Market Update | Q2 Check-In

Q1 2026 Benchmark Returns

A Quarter That Reset Expectations

After two years of powerful equity gains, the first quarter of 2026 delivered a meaningful change in tone. Markets entered the year priced for continued momentum—supported by easing inflation, anticipated rate cuts, and strong earnings growth. Instead, investors were met with a more complicated reality: inflation proved sticky, interest rates moved higher, and geopolitical risks re-emerged.

The result was not a collapse in fundamentals, but a repricing of expectations.

From Optimism to “Higher for Longer”

The defining shift in Q1 was the market’s reassessment of interest rates. Entering the year, consensus expectations called for multiple rate cuts. By quarter-end, that view had largely reversed.

Persistent inflation and resilient economic data forced markets to embrace a “higher for longer” rate regime. Treasury yields rose accordingly, with the 10-year pushing into the mid-4% range. This mattered less for the economy in the near term—but significantly for valuations.

Higher discount rates reduce the present value of future earnings. Nowhere was this more visible than in long-duration assets, particularly growth and technology stocks, which bore the brunt of the repricing.

Valuations: When Good News Isn’t Enough

Importantly, the challenge in Q1 was not earnings—corporate performance remained solid. Rather, it was the gap between reality and expectations.

Markets entered 2026 with elevated valuations following back-to-back years of strong returns. Optimism around artificial intelligence, productivity gains, and margin expansion had already been priced in.

As rates rose and uncertainty increased, valuation multiples compressed. Even companies that delivered strong results struggled to move higher, as investors began to question how much future growth had already been discounted. Though equity markets and valuations rose at the end of the quarter based on the hopes that conflict in the Middle East would quickly abate, this only reestablished the risk that comes with higher valuations.

Q1 Change in S&P 500 Multiple (trailing P/E)

Geopolitics and Energy Reassert Themselves

The conflict in Iran not only disrupted energy markets but also added a layer of risk to the economy. Energy prices moved higher, reinforcing inflation concerns and further anchoring expectations for restrictive monetary policy.

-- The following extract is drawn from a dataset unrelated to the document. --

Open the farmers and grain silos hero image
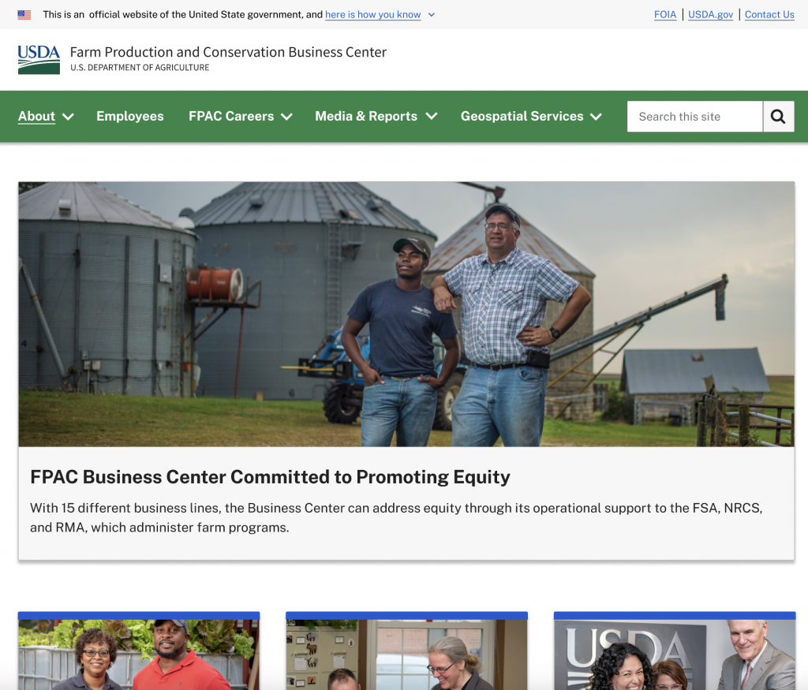This screenshot has height=690, width=808. [x=406, y=314]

Markets were reminded that macro risks—long dormant during the liquidity-driven rally—remain very much in play.

A Market Beneath the Surface

While headline indices declined modestly, the underlying market told a more nuanced story. Leadership broadened, with energy, materials, and defensive sectors outperforming, while the mega-cap technology cohort that had driven prior gains lost momentum.

This shift suggests a market transitioning away from narrow, momentum-driven leadership toward a more dispersed and selective environment—one where fundamentals matter more than narratives alone.

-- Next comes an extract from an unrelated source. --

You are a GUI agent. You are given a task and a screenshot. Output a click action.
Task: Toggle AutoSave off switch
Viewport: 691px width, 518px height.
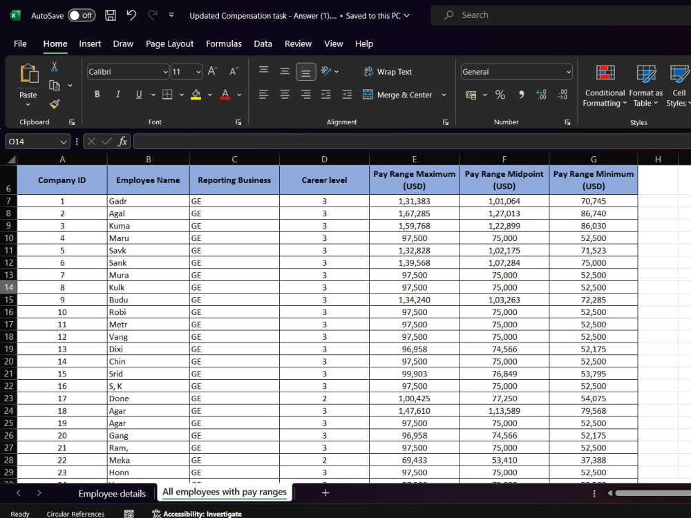pos(80,15)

Q2 2026 Outlook: A More Balanced, More Demanding Market

As we move into the second quarter, markets appear more grounded—but not necessarily easier.

The path forward will likely depend on a delicate balance between earnings delivery, inflation trends, and interest rate stability. Global tensions and conflict in the Middle East will continue to create uncertainty.

Diversification becomes increasingly important in this environment. Q1 demonstrated that traditional correlations can break down during rate shocks, and leadership can shift quickly. Broader exposure across sectors and geographies may help manage volatility as the cycle evolves.

At the same time, artificial intelligence remains a defining structural theme. Investment in AI infrastructure and capabilities continues at a rapid pace, and its long-term impact on productivity and earnings is difficult to overstate. However, the market is beginning to ask more disciplined questions: are current valuations justified by realistic adoption curves, and is capital spending running ahead of tangible returns?

This tension—between transformative potential and near-term economics—may define market behavior in the quarters ahead.

Interest rates will remain central. Should inflation stabilize and yields plateau, equities could find support. However, any renewed upward pressure on rates would likely reintroduce valuation headwinds.

Finally, earnings will need to do more than simply grow—they will need to validate expectations. With consensus still calling for double-digit growth, the bar remains high.

Closing Thoughts

Q1 2026 marked a transition—from a market driven primarily by liquidity and multiple expansion to one increasingly governed by fundamentals and discipline.

The opportunities ahead remain meaningful, particularly in areas tied to innovation and structural growth. But the margin for error has narrowed.

In this environment, resilience, selectivity, and a focus on long-term drivers, not short-term narratives—will be essential.